Writing the PromQL Query
rate(http_requests_total[1m])
is the promql query that tels us the number of request per minute.
(
rate(http_requests_total[1m])
- avg_over_time(rate(http_requests_total[1m])[15m:])
)
/
stddev_over_time(rate(http_requests_total[1m])[15m:])
This gives you a Z-score that updates in real-time.
Adjusting window
The z-score is based on a sliding-window average. That’s why it' important to choose your window carefully. Example:
- For an-ecommerce: 24h is more adapted
- For a bank: 24h or 7d could more adapted because there is a seasonailty of 1 week (a pattern that repeats each 1 week).
Setting the Alert Rule
Z-score shows anomalies starting from the value 3
. To avoid false positive alerts, I will set it to 5
to reduces the noise.
groups:
- name: http_anomaly_alert
rules:
- alert: HighHttpRequestAnomaly
expr: |
(
rate(http_requests_total[1m])
- avg_over_time(rate(http_requests_total[1m])[15m:])
)
/
stddev_over_time(rate(http_requests_total[1m])[15m:])
> 3
for: 2m
labels:
severity: warning
annotations:
summary: "HTTP request anomaly detected"
description: "Z-score exceeds threshold: possible abnormal traffic."
The for: 2m
means the condition must hold for 2 minutes before the alert fires, to reduce noise from short spikes.
Testing the Alert
To test, you can artificially increase traffic to your endpoint (e.g., with curl
in a loop or a load testing tool like ab
or wrk
). Once the rate jumps beyond what’s statistically normal, the Z-score should rise and eventually trigger the alert.

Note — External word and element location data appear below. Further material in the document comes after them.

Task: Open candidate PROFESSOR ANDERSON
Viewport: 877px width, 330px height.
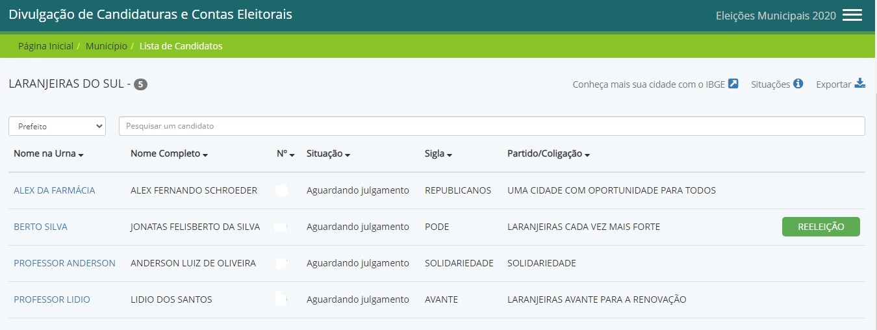Action: [x=64, y=263]
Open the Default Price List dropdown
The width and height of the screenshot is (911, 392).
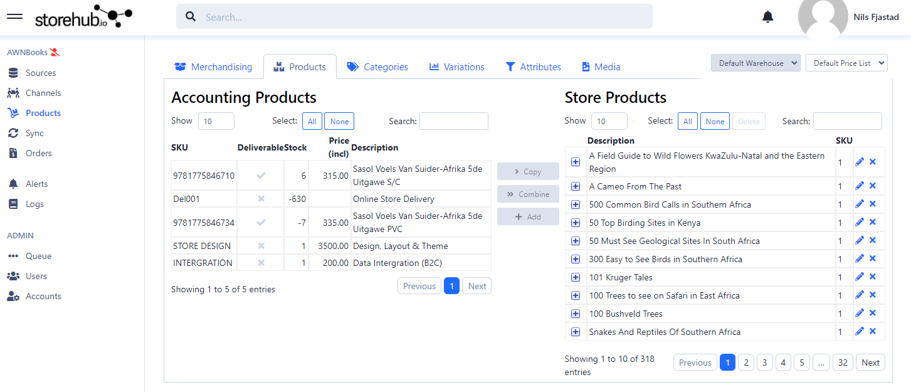click(846, 63)
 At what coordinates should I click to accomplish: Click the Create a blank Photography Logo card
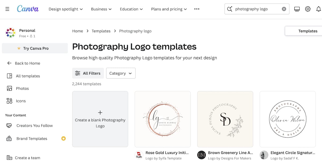pos(100,119)
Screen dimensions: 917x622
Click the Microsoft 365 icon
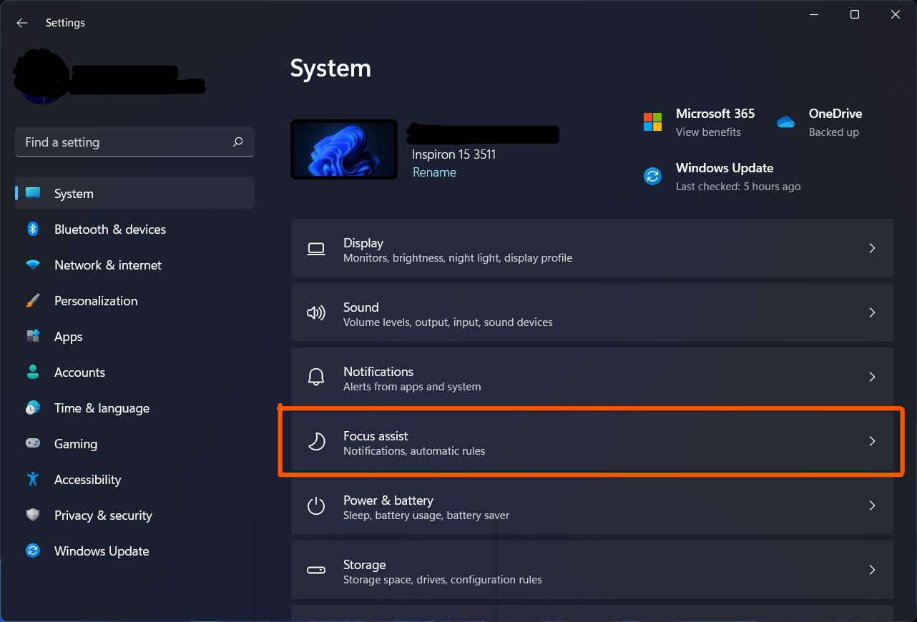(x=652, y=122)
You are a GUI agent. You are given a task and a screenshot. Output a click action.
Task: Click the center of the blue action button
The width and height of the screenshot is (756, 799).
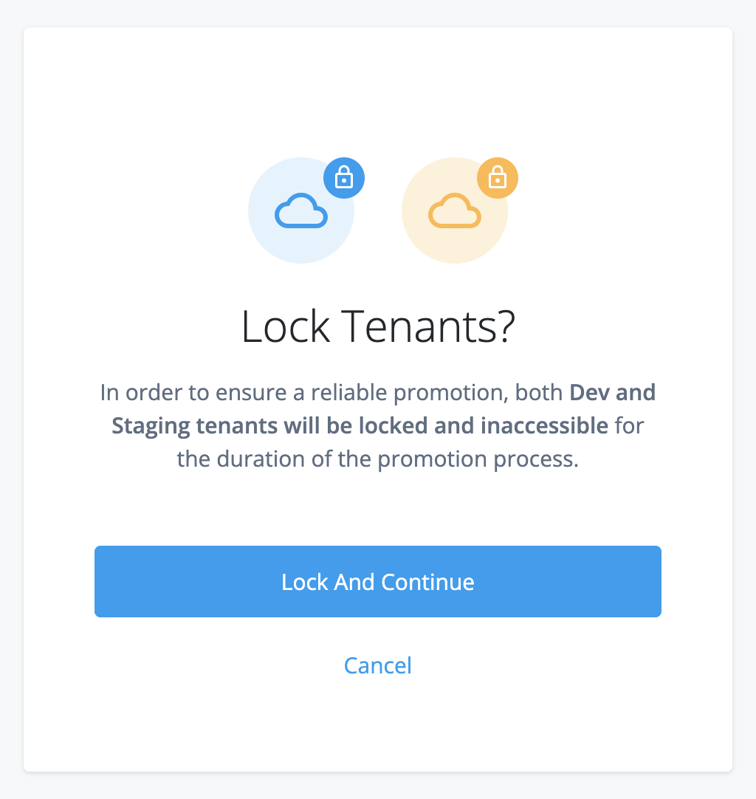pos(377,581)
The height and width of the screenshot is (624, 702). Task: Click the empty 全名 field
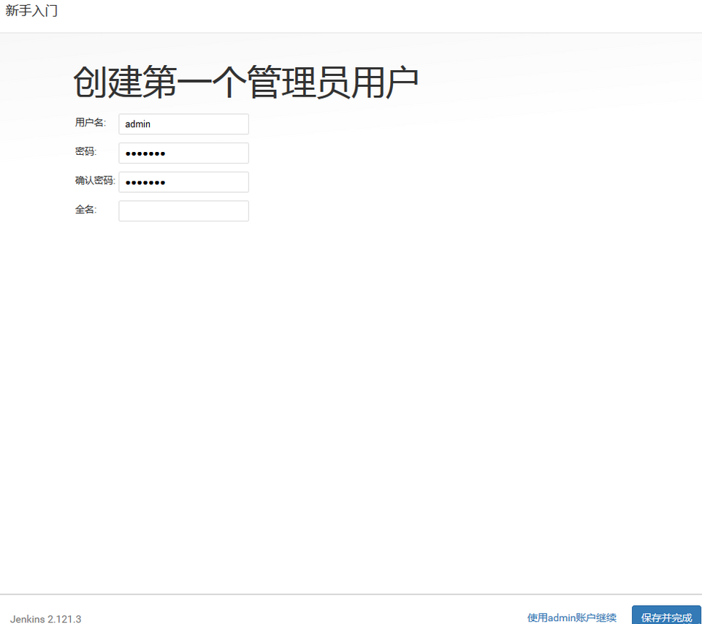(x=183, y=210)
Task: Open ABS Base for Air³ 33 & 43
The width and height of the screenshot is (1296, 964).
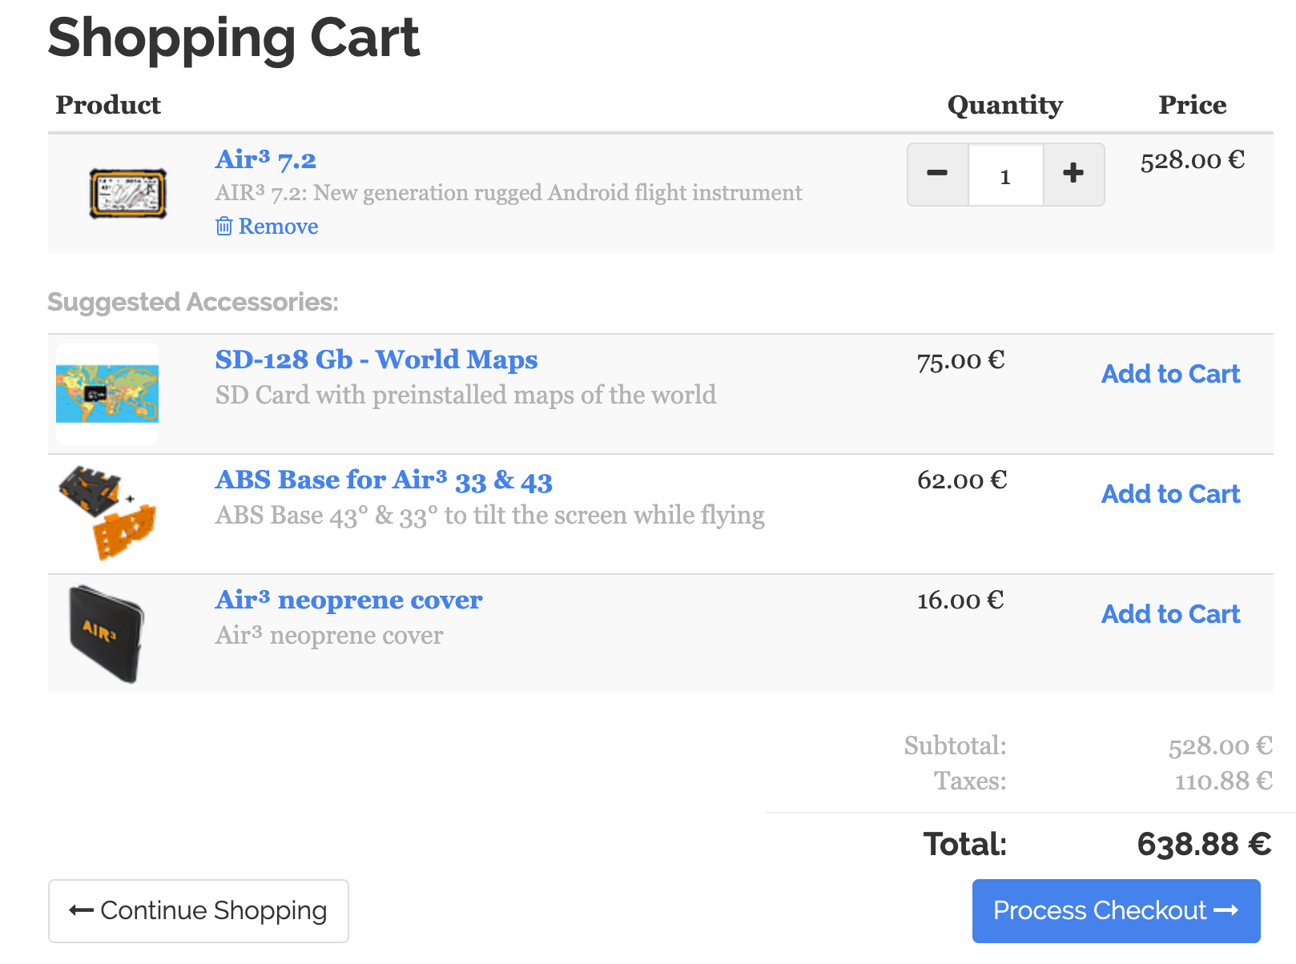Action: 384,480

You can also visualize the Z-score in Grafana by pasting the expression into a panel and setting alert thresholds visually.
Conclusion
Using Z-score in PromQL gives you a simple but powerful way to detect anomalies in HTTP traffic without relying on fixed thresholds. It adapts to traffic patterns and helps catch unusual behavior as it happens.
Next steps you can try:
- Tune the window size (e.g., 5m vs 15m) for more responsive or stable alerts.
- Visualize the Z-score alongside request metrics in Grafana.
- Use a similar approach for CPU usage, latency, or error rate anomalies.